Your instructions: Quote the records verbatim, starting with the line that contains "You are a GUI" and continuing through the end of the records. Omit the pictures from your answer.
□ □ □ □ □ □ □
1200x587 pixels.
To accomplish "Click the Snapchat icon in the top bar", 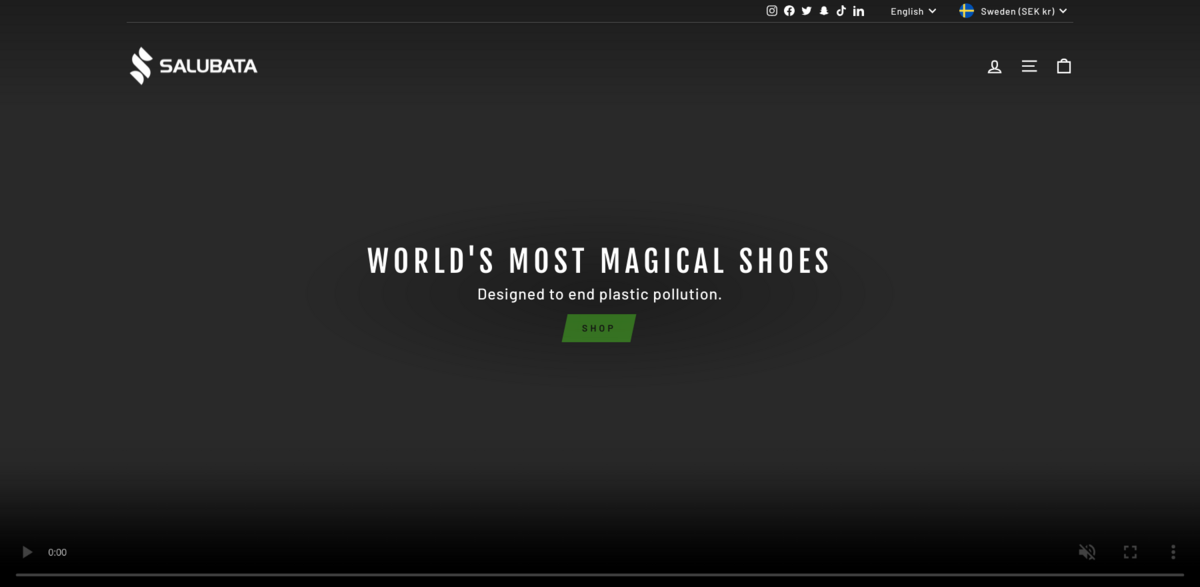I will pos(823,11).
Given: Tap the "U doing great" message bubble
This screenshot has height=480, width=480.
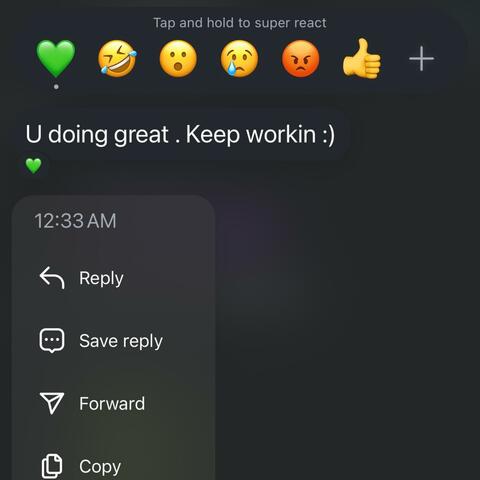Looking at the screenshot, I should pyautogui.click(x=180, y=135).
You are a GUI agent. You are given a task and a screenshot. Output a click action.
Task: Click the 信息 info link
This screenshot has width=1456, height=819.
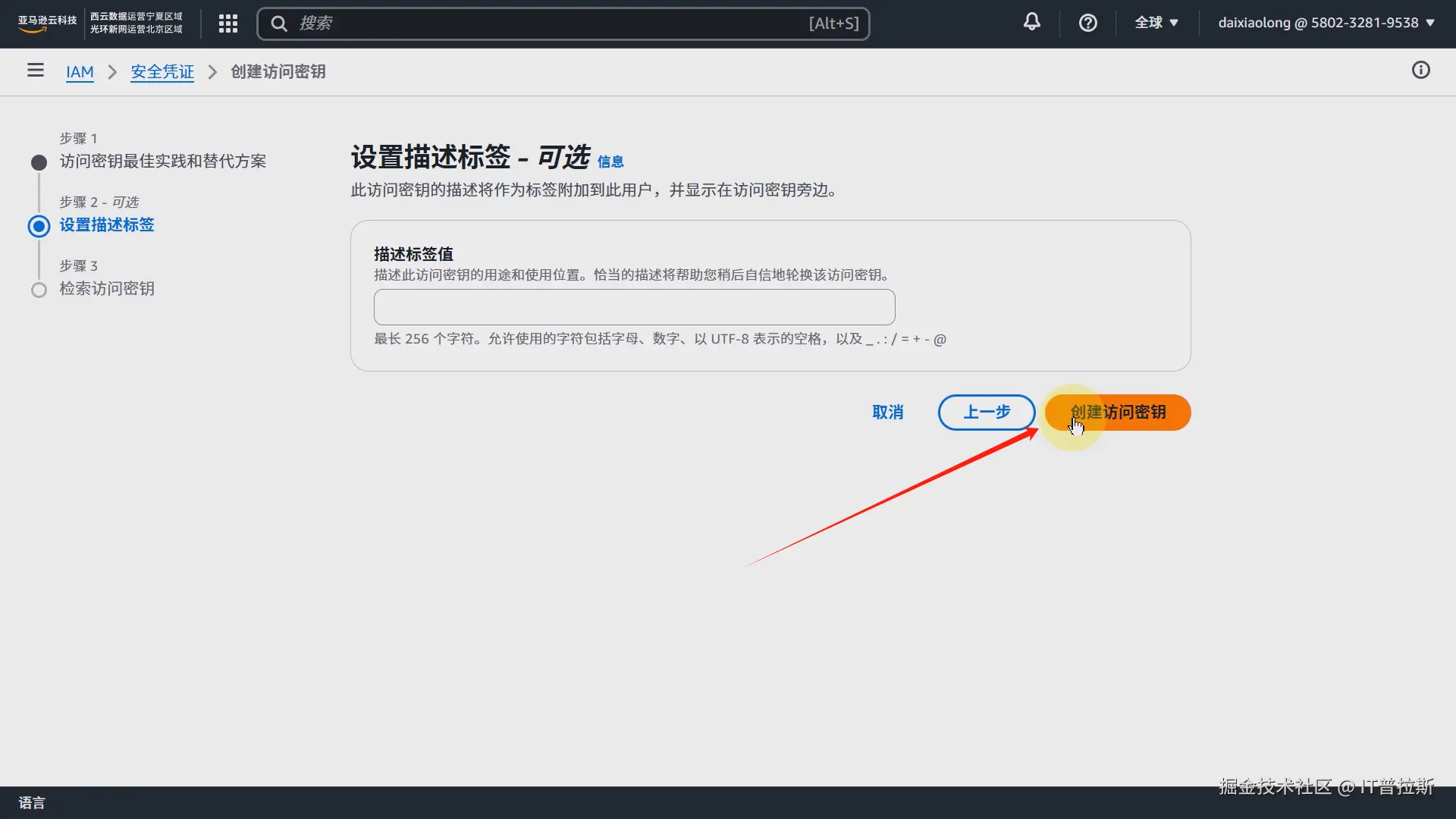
□ □ □ □ □ □ □
Complete response:
You are a GUI agent. You are given a task and a screenshot. Output a click action.
Task: Click the 信息 info link
This screenshot has width=1456, height=819.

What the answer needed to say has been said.